▶ **Assignment**
From the data below, copy out every line in which the word "Open" occurs.

▶ **Data excerpts**
= = = = = = =

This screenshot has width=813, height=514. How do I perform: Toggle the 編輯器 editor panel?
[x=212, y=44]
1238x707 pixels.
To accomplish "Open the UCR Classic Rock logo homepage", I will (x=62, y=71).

= = = = = = =

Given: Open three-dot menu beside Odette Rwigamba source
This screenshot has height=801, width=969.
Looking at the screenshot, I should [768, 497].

= = = = = = =

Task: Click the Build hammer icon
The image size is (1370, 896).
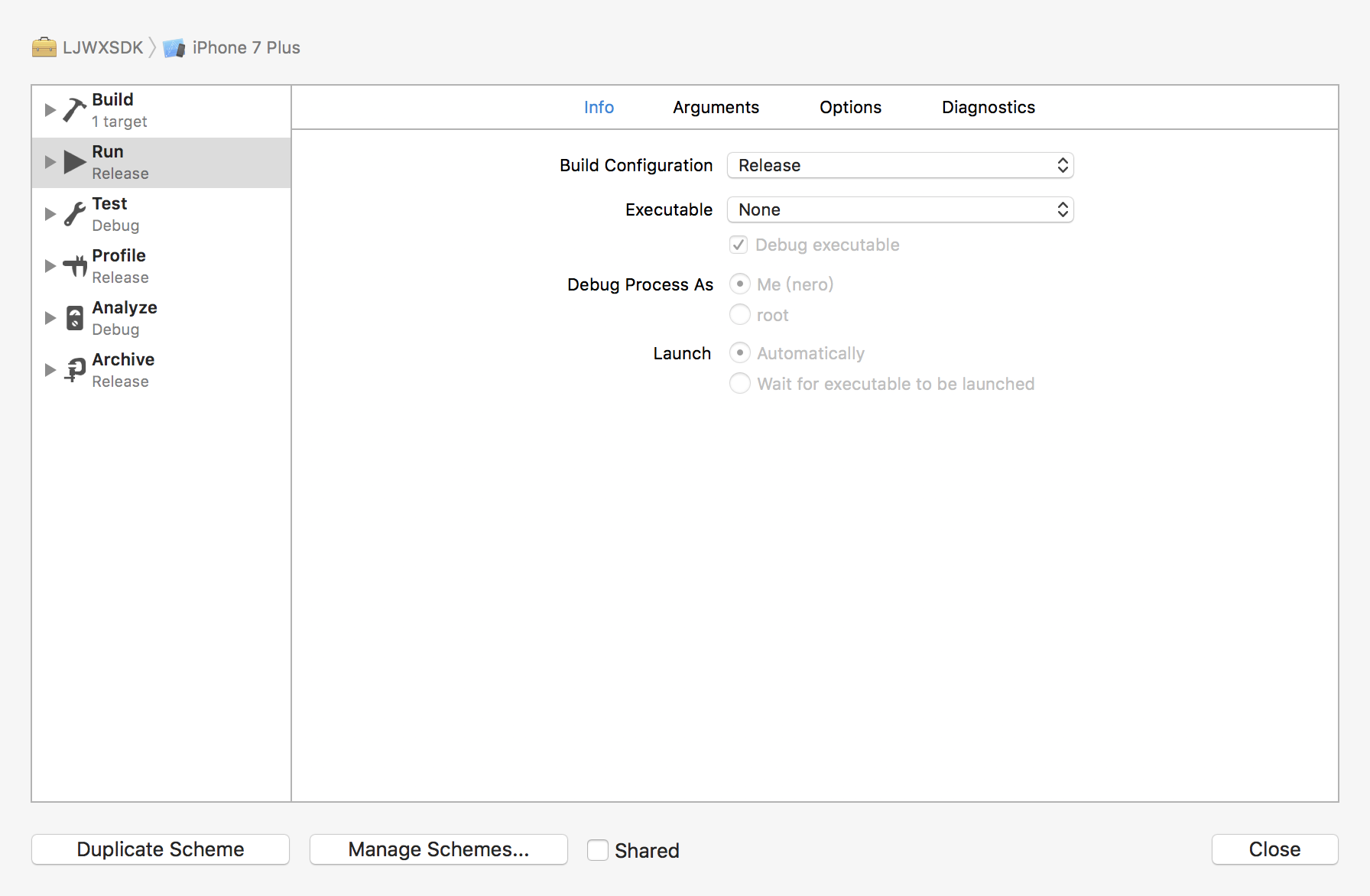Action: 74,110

= = = = = = =

▶ **Expected answer**
To accomplish "Open the UCR Classic Rock logo homepage", I will (x=62, y=71).
Given: Open three-dot menu beside Odette Rwigamba source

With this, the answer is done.